The Whirring Of A Spiralling Mind May 2, 2011Posted by Lauren Cooke in Depression.
Tags: freaking, friends, Life, Travel
You may have noticed that the happier I am, the less I write. Something about my previously default position of melancholy made for plenty of writing fodder, and now that I am happily drifting through life in a fog of chirpiness, the need to whine and complain is somewhat reduced.
Still, some days you just feel a little fragile.
Today was actually a wonderful day. I learnt all about the cracking of the enigma codes at Bletchly Park, and wandered around with a peculiar combination of fascination and blank wonderment at the idea that anyone could naturally get their heads around that many numbers and concepts.

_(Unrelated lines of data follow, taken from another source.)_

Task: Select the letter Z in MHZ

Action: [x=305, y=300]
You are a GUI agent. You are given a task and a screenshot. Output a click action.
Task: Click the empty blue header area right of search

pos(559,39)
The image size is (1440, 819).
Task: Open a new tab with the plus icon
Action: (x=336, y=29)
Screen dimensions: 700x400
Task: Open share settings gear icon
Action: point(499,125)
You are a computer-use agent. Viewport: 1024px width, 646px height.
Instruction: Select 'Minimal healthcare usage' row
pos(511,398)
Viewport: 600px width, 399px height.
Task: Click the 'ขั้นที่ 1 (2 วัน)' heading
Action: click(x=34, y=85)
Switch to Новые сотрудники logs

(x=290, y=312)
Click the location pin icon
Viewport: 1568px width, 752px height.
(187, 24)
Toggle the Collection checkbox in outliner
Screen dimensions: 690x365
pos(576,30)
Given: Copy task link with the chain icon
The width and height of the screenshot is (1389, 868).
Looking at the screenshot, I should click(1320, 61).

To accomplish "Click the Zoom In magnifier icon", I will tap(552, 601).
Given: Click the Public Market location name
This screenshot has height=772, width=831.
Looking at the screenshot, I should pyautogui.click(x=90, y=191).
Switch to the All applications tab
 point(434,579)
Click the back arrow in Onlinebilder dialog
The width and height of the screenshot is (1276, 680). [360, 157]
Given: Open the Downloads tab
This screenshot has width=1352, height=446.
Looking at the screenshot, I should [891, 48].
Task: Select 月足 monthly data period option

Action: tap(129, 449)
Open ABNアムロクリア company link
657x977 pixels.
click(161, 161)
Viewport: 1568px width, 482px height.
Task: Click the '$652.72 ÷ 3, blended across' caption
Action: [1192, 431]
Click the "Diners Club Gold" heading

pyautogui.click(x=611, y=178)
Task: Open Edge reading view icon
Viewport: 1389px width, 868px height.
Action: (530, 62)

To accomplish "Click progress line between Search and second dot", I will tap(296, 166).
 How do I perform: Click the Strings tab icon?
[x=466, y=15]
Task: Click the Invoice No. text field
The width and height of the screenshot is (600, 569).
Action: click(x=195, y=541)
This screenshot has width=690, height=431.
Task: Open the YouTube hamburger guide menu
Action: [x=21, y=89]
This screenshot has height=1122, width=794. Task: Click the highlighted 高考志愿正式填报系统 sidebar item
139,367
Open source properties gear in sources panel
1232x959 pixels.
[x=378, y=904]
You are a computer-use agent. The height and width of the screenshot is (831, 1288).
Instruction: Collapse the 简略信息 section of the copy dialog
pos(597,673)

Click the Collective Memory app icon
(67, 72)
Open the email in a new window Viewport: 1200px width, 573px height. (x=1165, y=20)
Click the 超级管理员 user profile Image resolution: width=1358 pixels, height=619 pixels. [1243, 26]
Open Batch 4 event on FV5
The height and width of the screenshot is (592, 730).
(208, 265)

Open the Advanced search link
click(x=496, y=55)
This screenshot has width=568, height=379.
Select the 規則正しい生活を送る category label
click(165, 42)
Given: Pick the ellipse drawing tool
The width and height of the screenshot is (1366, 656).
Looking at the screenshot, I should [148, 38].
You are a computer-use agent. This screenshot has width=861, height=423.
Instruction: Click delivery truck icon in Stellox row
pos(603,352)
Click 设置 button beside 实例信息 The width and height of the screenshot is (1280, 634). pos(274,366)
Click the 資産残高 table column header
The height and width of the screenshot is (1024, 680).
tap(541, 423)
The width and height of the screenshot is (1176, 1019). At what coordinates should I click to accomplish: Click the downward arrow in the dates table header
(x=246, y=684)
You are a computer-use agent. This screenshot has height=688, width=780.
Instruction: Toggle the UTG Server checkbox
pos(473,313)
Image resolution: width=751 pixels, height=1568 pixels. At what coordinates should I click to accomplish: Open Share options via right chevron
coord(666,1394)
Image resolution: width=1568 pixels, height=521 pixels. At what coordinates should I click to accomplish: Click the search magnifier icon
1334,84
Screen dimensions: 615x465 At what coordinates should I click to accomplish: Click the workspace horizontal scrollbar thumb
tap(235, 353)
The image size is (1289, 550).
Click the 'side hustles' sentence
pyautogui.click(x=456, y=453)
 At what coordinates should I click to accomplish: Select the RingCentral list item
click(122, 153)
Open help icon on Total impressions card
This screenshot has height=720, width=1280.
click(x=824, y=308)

Still, this evening I am tired. I am slumped on the sofa, a book and a laptop within easy reach of my lazy fingers. I can also feel my mind whirring – I got to thinking about my trip, and that rather vocal mental voice started gibbering and worrying away. You see, I am terrified. The terror is growing steadily, day by day. I am freaking out about money, about the trip itself, about the growing sense of inevitability as the due date trips ever closer.
The feeling is horrible. A deep sickness deep in my belly, a fuzzy feverish buzz in my mind that threatens at any moment to bubble over and make me swoon and panic. I need a big hug, and some chocolate, and an appeasement of the deadline.